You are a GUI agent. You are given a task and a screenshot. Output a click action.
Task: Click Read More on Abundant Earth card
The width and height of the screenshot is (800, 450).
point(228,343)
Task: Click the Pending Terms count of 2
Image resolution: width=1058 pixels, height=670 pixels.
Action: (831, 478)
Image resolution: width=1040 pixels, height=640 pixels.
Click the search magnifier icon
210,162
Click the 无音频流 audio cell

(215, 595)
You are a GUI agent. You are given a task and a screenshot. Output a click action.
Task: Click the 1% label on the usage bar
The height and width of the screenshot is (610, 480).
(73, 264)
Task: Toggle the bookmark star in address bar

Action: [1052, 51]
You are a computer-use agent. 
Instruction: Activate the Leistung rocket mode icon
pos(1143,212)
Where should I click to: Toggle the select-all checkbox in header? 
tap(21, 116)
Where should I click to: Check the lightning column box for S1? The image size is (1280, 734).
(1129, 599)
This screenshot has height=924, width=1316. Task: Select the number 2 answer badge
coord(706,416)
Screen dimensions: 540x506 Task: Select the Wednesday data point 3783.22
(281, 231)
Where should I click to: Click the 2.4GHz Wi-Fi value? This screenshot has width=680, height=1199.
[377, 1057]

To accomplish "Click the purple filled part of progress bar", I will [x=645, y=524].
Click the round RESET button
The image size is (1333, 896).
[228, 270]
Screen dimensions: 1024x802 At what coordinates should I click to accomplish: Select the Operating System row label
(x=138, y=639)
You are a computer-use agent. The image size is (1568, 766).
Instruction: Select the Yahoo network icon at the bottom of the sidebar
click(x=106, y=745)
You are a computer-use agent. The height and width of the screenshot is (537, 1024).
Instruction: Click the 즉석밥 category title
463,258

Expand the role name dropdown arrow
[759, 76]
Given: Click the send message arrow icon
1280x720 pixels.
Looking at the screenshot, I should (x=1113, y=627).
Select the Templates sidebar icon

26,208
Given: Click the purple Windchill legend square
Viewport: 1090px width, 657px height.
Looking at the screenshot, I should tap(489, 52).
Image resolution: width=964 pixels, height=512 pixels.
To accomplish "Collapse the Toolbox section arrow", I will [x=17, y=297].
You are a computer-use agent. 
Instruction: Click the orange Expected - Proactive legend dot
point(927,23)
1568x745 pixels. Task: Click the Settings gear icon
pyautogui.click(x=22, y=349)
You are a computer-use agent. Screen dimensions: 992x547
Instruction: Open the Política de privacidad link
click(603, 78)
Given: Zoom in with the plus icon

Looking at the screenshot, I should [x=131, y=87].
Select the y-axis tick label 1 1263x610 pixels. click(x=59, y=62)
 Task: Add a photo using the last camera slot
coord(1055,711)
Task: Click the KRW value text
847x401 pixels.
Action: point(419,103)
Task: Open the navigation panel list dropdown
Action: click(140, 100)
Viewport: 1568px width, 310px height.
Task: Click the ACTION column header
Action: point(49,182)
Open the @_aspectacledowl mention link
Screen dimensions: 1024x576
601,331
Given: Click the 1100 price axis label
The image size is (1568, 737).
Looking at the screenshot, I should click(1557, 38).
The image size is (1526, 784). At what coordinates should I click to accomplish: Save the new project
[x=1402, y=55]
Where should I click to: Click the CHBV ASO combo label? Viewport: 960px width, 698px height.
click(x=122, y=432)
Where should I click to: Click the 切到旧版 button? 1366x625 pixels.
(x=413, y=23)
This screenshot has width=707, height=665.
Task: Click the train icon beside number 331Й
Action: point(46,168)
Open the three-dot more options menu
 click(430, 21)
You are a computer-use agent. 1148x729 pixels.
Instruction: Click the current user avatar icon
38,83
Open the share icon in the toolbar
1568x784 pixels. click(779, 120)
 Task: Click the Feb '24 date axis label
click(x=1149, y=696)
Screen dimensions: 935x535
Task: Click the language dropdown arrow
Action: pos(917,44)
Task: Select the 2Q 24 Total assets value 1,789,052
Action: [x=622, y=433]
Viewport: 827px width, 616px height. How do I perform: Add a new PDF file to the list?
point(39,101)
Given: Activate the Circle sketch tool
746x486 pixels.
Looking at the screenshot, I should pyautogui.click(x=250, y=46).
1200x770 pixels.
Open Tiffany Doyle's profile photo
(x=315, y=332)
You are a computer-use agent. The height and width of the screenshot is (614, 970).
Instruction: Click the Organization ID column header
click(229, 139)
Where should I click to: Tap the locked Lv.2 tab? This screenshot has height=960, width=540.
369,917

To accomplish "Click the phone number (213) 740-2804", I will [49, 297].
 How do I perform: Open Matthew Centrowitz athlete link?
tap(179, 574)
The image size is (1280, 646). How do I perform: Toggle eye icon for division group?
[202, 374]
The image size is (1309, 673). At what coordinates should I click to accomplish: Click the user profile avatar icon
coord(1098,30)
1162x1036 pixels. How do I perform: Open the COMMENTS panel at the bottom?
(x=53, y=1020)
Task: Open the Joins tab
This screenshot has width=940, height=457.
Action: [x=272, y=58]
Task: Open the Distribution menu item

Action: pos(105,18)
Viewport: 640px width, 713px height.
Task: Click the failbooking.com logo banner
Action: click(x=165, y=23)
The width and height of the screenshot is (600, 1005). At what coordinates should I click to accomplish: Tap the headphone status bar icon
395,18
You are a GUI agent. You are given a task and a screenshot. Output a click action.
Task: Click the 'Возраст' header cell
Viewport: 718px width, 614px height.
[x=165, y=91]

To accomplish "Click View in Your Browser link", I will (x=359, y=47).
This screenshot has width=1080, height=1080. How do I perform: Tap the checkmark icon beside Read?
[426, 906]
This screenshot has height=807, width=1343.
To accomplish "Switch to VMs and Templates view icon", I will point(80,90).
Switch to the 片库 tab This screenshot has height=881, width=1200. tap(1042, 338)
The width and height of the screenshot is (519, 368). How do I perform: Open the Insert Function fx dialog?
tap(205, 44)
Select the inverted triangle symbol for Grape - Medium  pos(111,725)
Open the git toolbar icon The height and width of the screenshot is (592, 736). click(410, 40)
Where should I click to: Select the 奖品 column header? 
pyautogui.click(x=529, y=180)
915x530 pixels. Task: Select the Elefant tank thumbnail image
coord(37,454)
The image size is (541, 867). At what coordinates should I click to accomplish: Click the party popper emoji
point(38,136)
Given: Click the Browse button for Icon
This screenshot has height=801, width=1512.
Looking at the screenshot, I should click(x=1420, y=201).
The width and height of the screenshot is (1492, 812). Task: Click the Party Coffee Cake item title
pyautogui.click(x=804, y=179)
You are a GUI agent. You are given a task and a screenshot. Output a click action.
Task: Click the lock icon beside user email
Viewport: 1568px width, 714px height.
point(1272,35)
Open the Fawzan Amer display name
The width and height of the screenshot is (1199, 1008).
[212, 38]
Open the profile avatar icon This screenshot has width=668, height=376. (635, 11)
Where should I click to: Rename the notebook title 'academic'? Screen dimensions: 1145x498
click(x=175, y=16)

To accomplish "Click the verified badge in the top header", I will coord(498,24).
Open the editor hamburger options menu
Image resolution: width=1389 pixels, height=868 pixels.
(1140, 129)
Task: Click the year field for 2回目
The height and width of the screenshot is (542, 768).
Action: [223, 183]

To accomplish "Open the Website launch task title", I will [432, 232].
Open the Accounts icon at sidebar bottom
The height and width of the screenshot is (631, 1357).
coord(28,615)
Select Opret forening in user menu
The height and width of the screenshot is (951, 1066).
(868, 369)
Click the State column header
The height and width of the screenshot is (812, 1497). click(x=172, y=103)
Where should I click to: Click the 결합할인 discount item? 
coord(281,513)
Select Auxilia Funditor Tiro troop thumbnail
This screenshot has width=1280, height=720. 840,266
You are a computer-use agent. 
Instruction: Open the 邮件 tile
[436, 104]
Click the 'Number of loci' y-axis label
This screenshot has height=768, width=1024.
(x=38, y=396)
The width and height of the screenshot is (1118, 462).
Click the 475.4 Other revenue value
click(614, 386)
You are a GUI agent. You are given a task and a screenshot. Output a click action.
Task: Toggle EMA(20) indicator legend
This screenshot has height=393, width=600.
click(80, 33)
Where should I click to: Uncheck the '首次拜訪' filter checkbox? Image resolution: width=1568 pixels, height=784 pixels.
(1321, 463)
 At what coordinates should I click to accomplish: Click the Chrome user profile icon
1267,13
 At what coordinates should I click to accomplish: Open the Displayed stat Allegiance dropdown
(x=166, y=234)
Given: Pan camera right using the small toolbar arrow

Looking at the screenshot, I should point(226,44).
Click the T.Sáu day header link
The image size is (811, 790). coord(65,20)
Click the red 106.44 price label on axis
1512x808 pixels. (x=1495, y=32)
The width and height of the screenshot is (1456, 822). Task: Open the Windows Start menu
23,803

# # # # # # #

### [What the task requires]
Can you give the lines again, starting at the line that has "1162x1036 pixels. How" and stopping after the line that has "will (x=359, y=47).", with "Open" swapped for "Show" and nothing else changed?

### [Solution for this exercise]
1162x1036 pixels. How do I perform: Show the COMMENTS panel at the bottom?
(x=53, y=1020)
Task: Show the Joins tab
This screenshot has width=940, height=457.
Action: [x=272, y=58]
Task: Show the Distribution menu item

Action: pos(105,18)
Viewport: 640px width, 713px height.
Task: Click the failbooking.com logo banner
Action: click(x=165, y=23)
The width and height of the screenshot is (600, 1005). At what coordinates should I click to accomplish: Tap the headphone status bar icon
395,18
You are a GUI agent. You are given a task and a screenshot. Output a click action.
Task: Click the 'Возраст' header cell
Viewport: 718px width, 614px height.
[x=165, y=91]

To accomplish "Click View in Your Browser link", I will (x=359, y=47).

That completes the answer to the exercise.